Beto Funari, CEO da Alpargatas, questionou o ex-presidente sobre “quais os entraves estruturais vamos precisar priorizar para que o Brasil possa iniciar um novo ciclo de prosperidade socioeconômica”. FHC avaliou que, por causa da pandemia, haverá aumento da desigualdade “porque vai aumentar o desemprego”. “Você não resolve esse tipo de desigualdade do dia para a noite. Isso é um processo”, respondeu o tucano.

“Nós vamos precisar, na sociedade que vem por aí, de mais e não menos governo. É uma afirmação complicada. Porque nós não gostamos de governo. Preferimos as liberdades individuais. Governo é uma coisa, geralmente, burocrática. Não resolve o que achamos importante resolver. Mas, bem ou mal, a sociedade, depois da pandemia, vai precisar de ação governamental. Teremos capacidade de agir? Não é garantido”, continuou o ex-presidente.

 

Polarização. Indagado pelos empresários sobre a provável candidatura do ex-presidente Luiz Inácio Lula da Silva, Fernando Henrique não escondeu seu receio de que, depois da pandemia, a polarização se concretize, opondo o presidente Jair Bolsonaro – que busca a reeleição – ao petista. “Nessa hora de dificuldade não é hora de ‘nós e ele’. Eu não gosto dessa polarização. É provável que saiamos dessa crise polarizados. Da minha parte, faço tudo para que não ocorra isso. Porque acho que é ruim a polarização.”

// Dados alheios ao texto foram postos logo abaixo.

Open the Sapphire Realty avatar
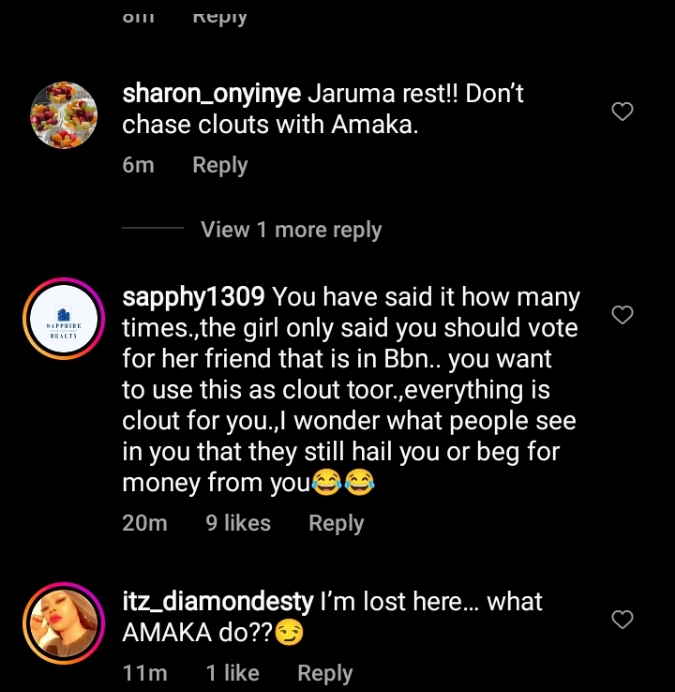Screen dimensions: 675x692 tap(64, 324)
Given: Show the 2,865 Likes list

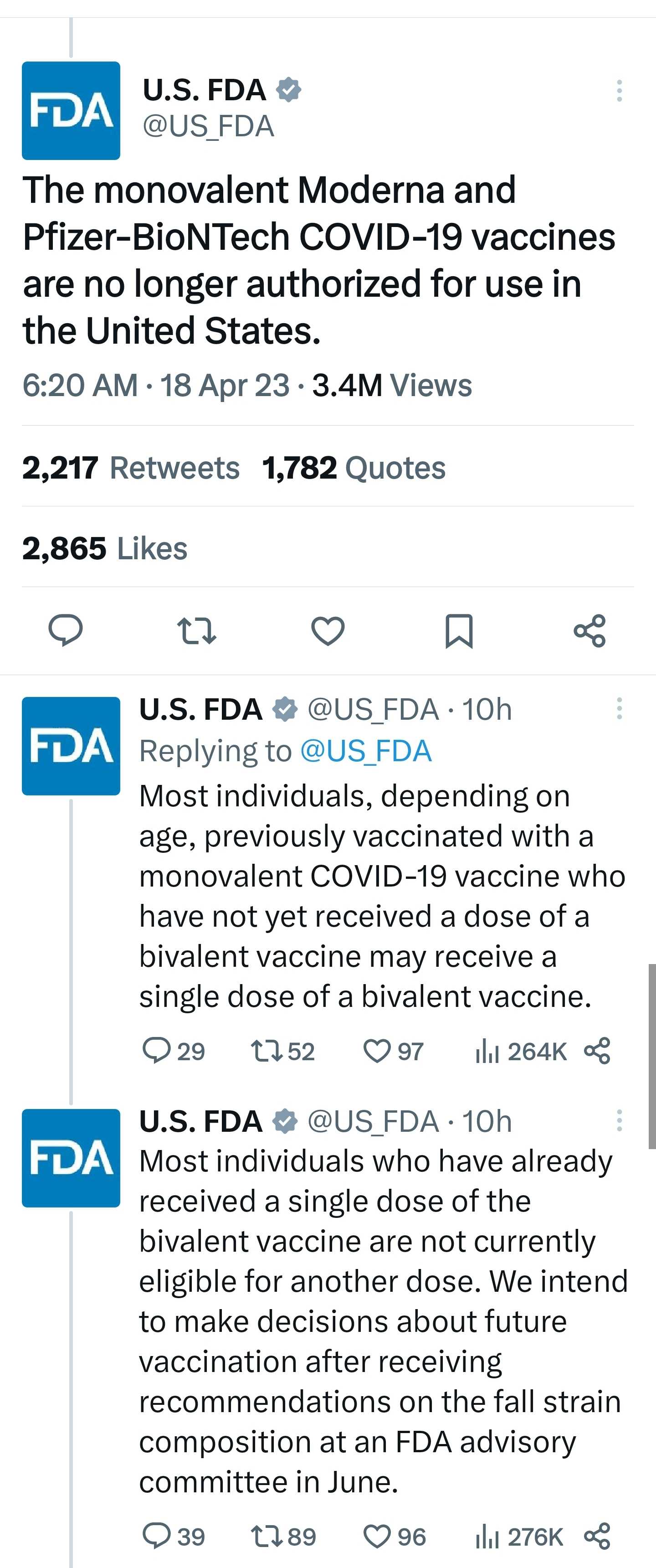Looking at the screenshot, I should [105, 548].
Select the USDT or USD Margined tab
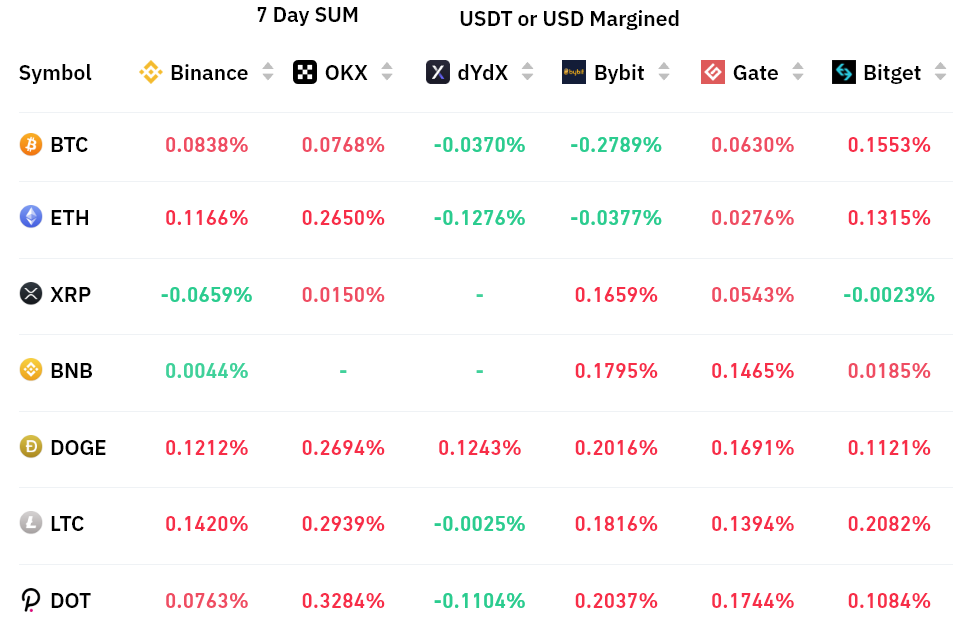This screenshot has height=633, width=953. pos(569,18)
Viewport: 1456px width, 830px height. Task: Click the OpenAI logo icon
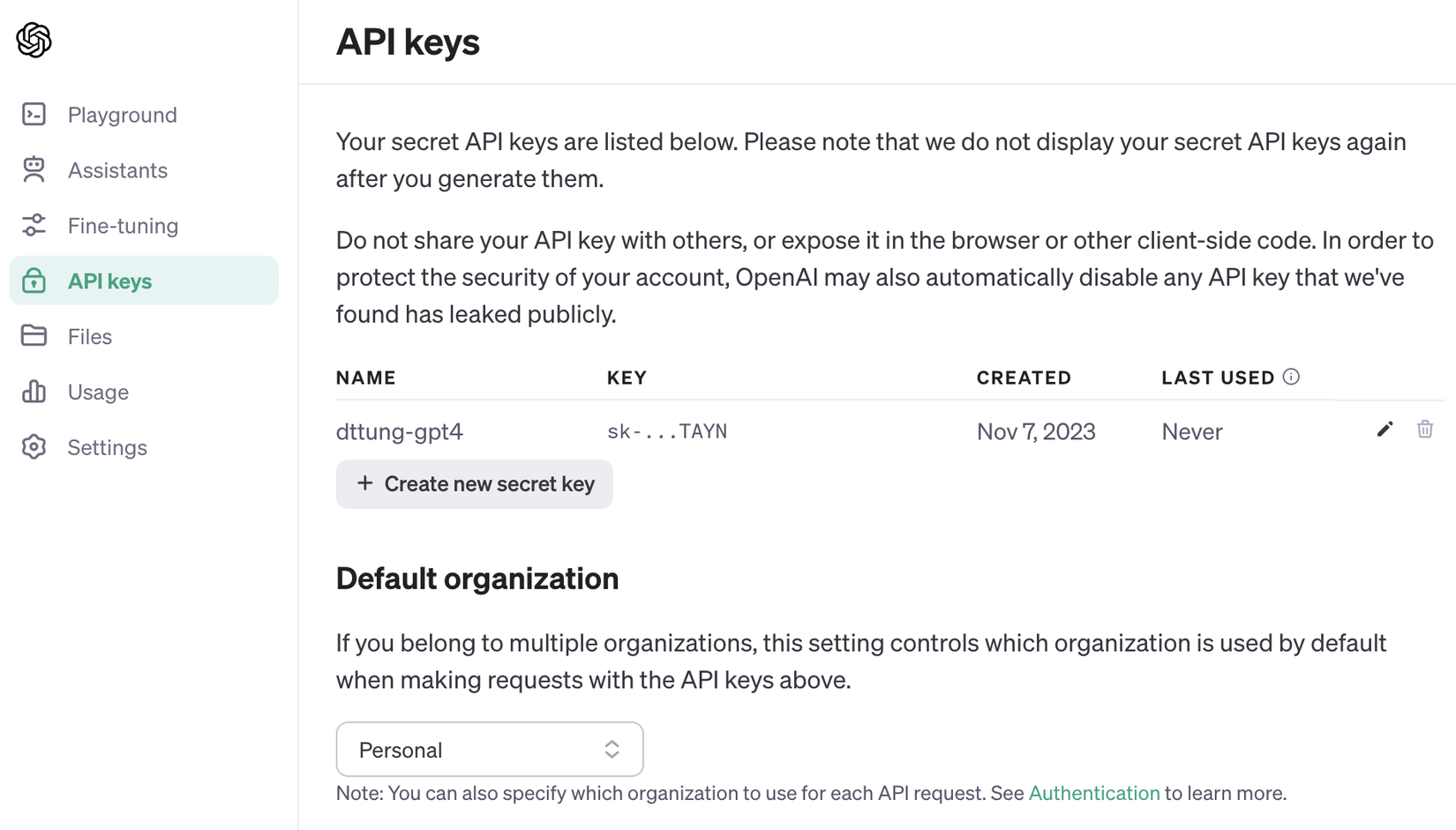coord(34,40)
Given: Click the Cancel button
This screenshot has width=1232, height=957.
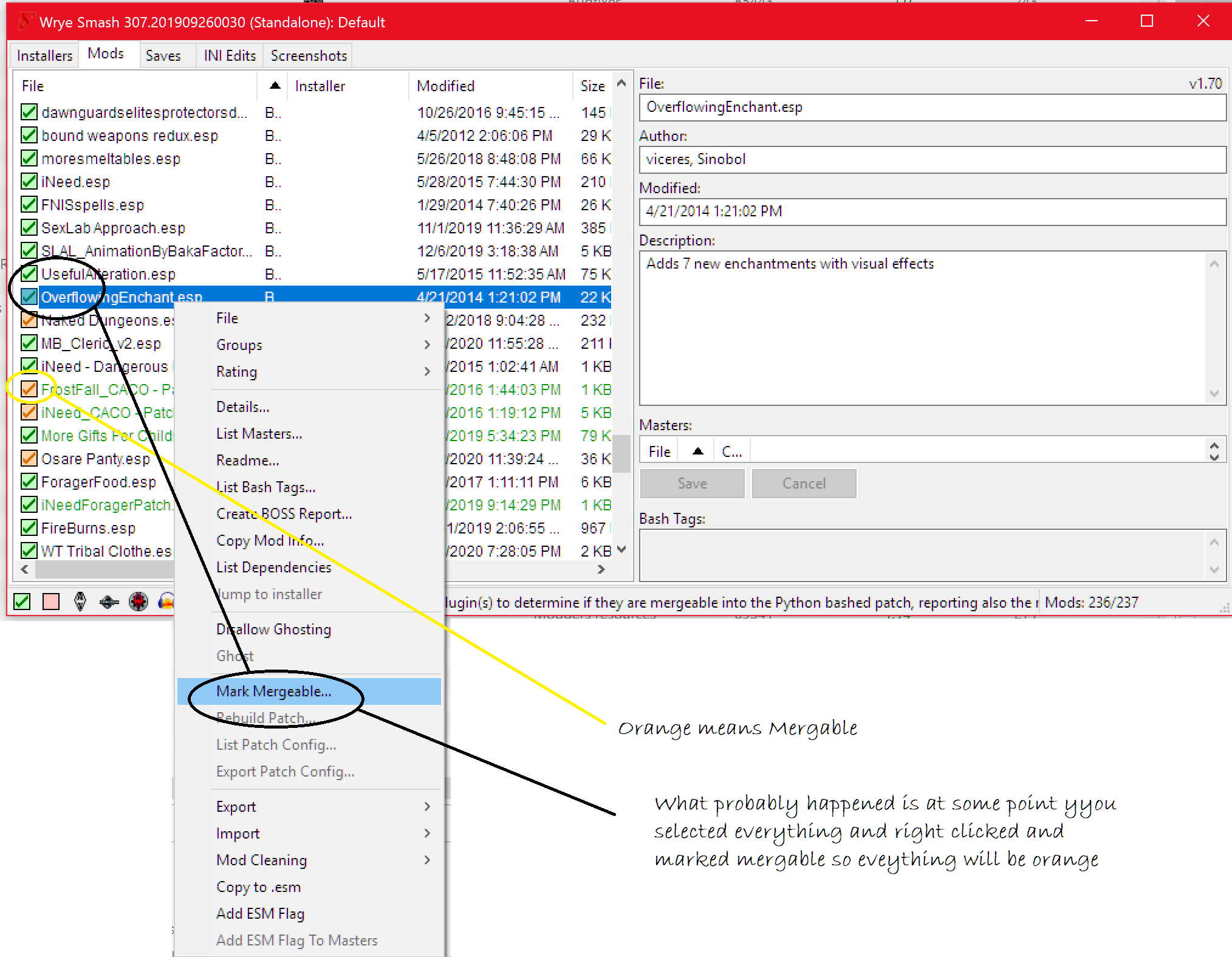Looking at the screenshot, I should pyautogui.click(x=804, y=483).
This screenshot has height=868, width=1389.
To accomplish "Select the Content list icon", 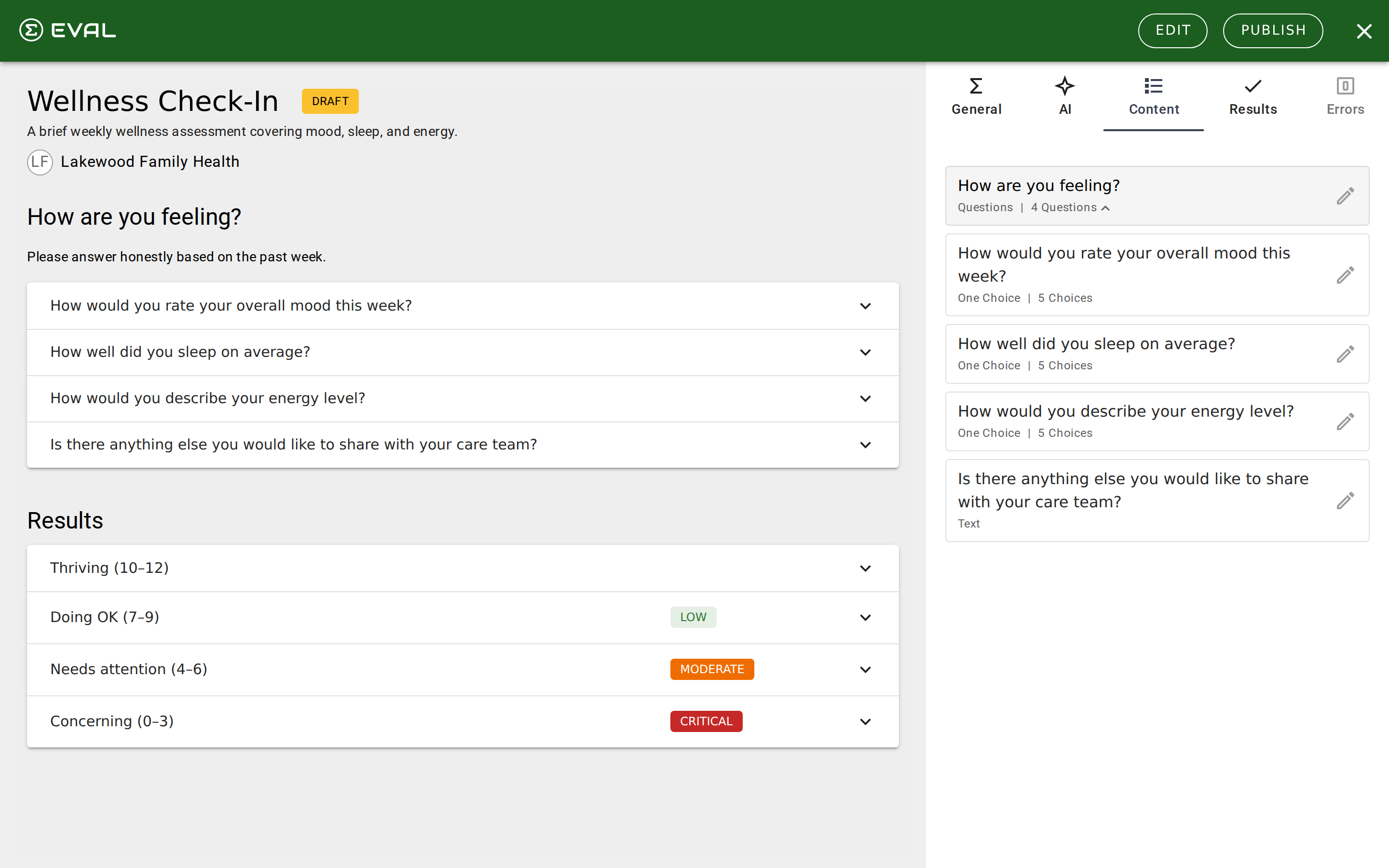I will click(x=1153, y=85).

O vice-presidente de Relações Corporativas do Carrefour, Stephane Engelhard, perguntou, ainda sobre a polarização, sobre o novo quadro político com a volta do petista ao cenário eleitoral. “Tenho a impressão de que Lula é o candidato dos sonhos do Bolsonaro porque polariza. E, na polarização, ele ganha de novo.”

Na conversa com os empresários, Fernando Henrique também comentou sobre uma possível candidatura de Lula. “Como ele demonstrou no governo menos capacidade de governar do que eu imaginava, acho que dificilmente vai ganhar de novo. Mas pode. Contra o Bolsonaro, vai polarizar de novo. Eu prefiro que não. Se polarizar, é ruim para o Brasil. Por isso, acho que precisamos fazer força para ter um caminho que nos livre dessa alternativa.”

Diante desse quadro, Antonio Carlos Piponzzi, da Drogarias Raia, questionou sobre a possibilidade de surgir uma candidatura competitiva de centro, como essa “alternativa” citada pelo tucano. O ex-presidente reconheceu que esse seria o cenário ideal, mas defendeu que esse perfil de candidato não seja meramente um “meiotermo” entre os extremos representados, segundo ele, por Bolsonaro e Lula. FHC avaliou que o representante dessa corrente precisará ter posições fortes se quiser vencer.

“Centro não pode ser uma coisa anódina. Isso aí não ganha. Centro tem de ter lado. E qual lado tem de ser importante no Brasil? Tem de ser o centro progressista. Tem de ser progressista na economia. Tem de entender que o nosso sistema é esse aí que está e tem de melhorar. Precisamos de capacidade tecnológica. Temos de dar muita atenção à Educação.”

Piponzzi também indagou sobre a possibilidade de haver a candidatura de algum empresário, como Luiza Trajano, da Magazine Luiza, ou do apresentador Luciano Huck. “A chance de ganhar não é grande. Agora, independentemente de ter chances de ganhar, precisa existir essa candidatura. Precisa que alguém tenha coragem. Pode ter conhecimento, experiência. Mas, se não tiver coragem, não adianta. Então, as pessoas têm de lançar-se. Estamos cansados do que já vimos. Então, que se abra um caminho. Se algum deles perguntar a minha opinião, vou falar: ‘lancem-se’.”

 

‘Lado’

“Centro não pode ser uma coisa anódina. Isso aí não ganha. Tem de ser o centro progressista.”